To do | Find "[Twitter] (173, 196)" and "[Instagram] (201, 196)" in the records below. Copy the lines holding them and every line between, exactly, and no others.

⟨

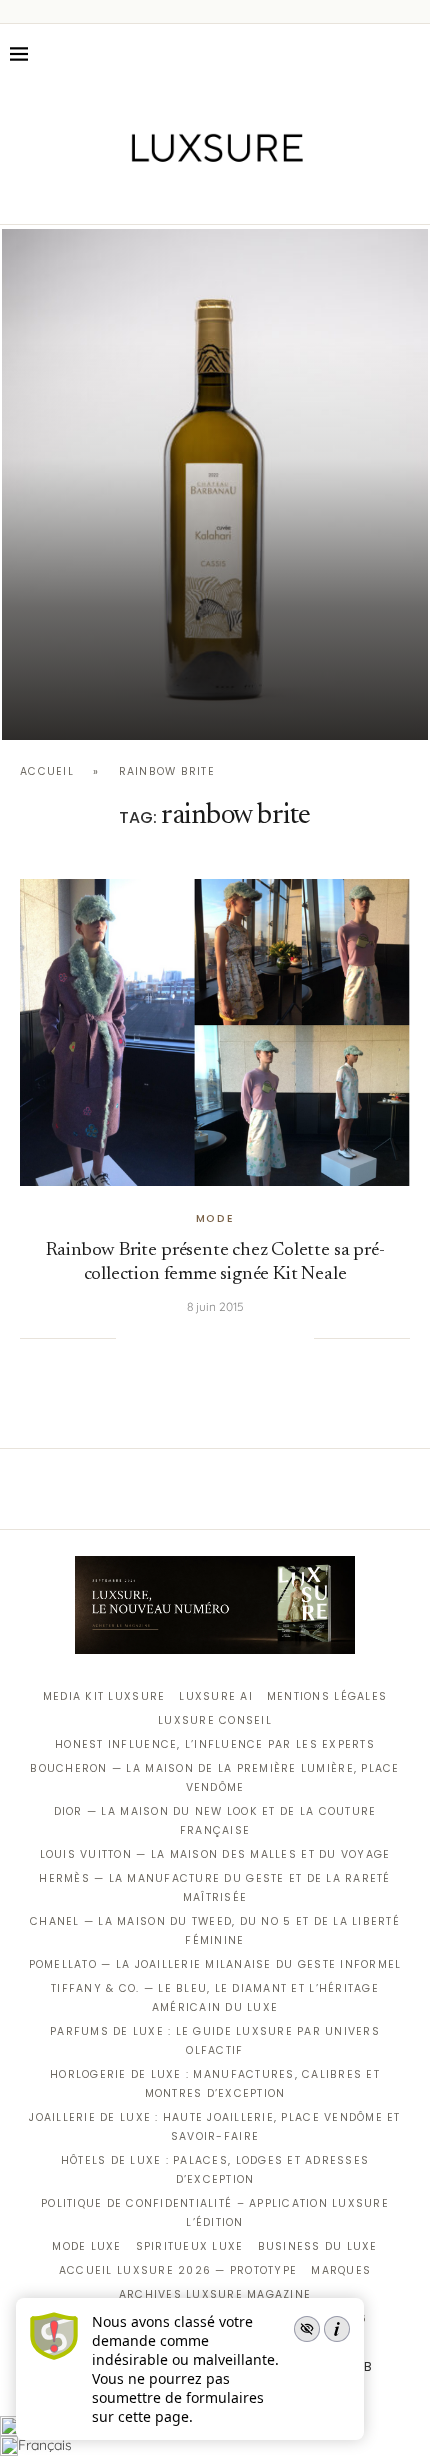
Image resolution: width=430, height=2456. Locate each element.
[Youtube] (257, 196)
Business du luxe (318, 2246)
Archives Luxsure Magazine (215, 2294)
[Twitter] (173, 196)
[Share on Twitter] (176, 1338)
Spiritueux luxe (190, 2246)
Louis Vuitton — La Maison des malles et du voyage (215, 1854)
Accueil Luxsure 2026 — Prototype (178, 2270)
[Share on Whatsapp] (237, 1338)
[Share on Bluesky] (278, 1338)
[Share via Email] (299, 1338)
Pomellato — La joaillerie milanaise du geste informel (215, 1964)
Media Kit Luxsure (104, 1696)
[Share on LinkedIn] (217, 1338)
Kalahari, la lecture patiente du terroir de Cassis (214, 703)
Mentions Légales (327, 1696)
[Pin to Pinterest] (197, 1338)
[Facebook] (145, 196)
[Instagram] (201, 196)
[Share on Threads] (258, 1338)
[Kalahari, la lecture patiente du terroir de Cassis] (215, 484)
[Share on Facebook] (156, 1338)
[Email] (285, 196)
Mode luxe (86, 2246)
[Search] (410, 54)
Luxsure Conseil (215, 1720)
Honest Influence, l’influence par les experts (215, 1744)
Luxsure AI (216, 1696)
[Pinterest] (229, 196)
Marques (341, 2270)
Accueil (47, 771)
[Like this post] (131, 1338)
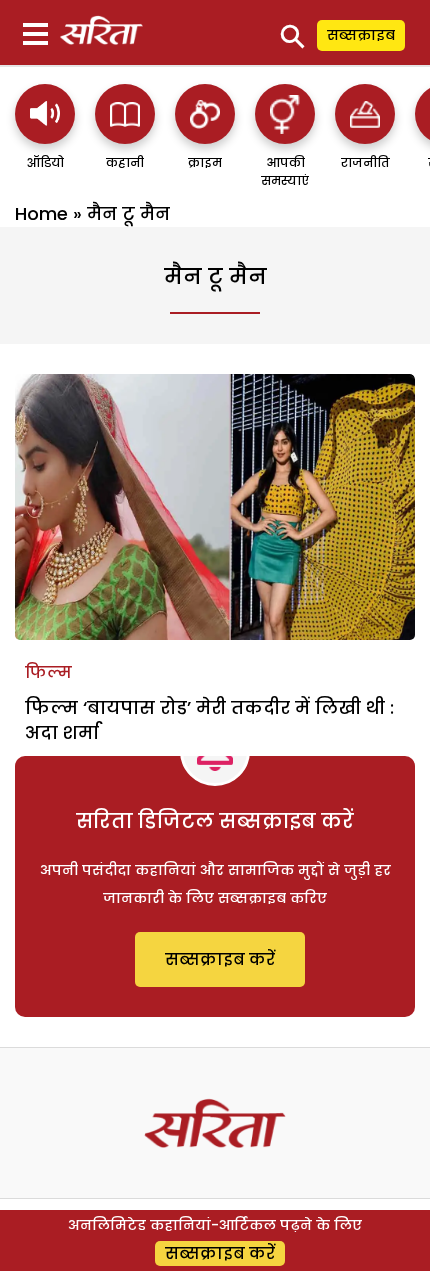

⟩

Reply |
[Twitter] (173, 196)
[Share on Twitter] (176, 1338)
Spiritueux luxe (190, 2246)
Louis Vuitton — La Maison des malles et du voyage (215, 1854)
Accueil Luxsure 2026 — Prototype (178, 2270)
[Share on Whatsapp] (237, 1338)
[Share on Bluesky] (278, 1338)
[Share via Email] (299, 1338)
Pomellato — La joaillerie milanaise du geste informel (215, 1964)
Media Kit Luxsure (104, 1696)
[Share on LinkedIn] (217, 1338)
Kalahari, la lecture patiente du terroir de Cassis (214, 703)
Mentions Légales (327, 1696)
[Pin to Pinterest] (197, 1338)
[Facebook] (145, 196)
[Instagram] (201, 196)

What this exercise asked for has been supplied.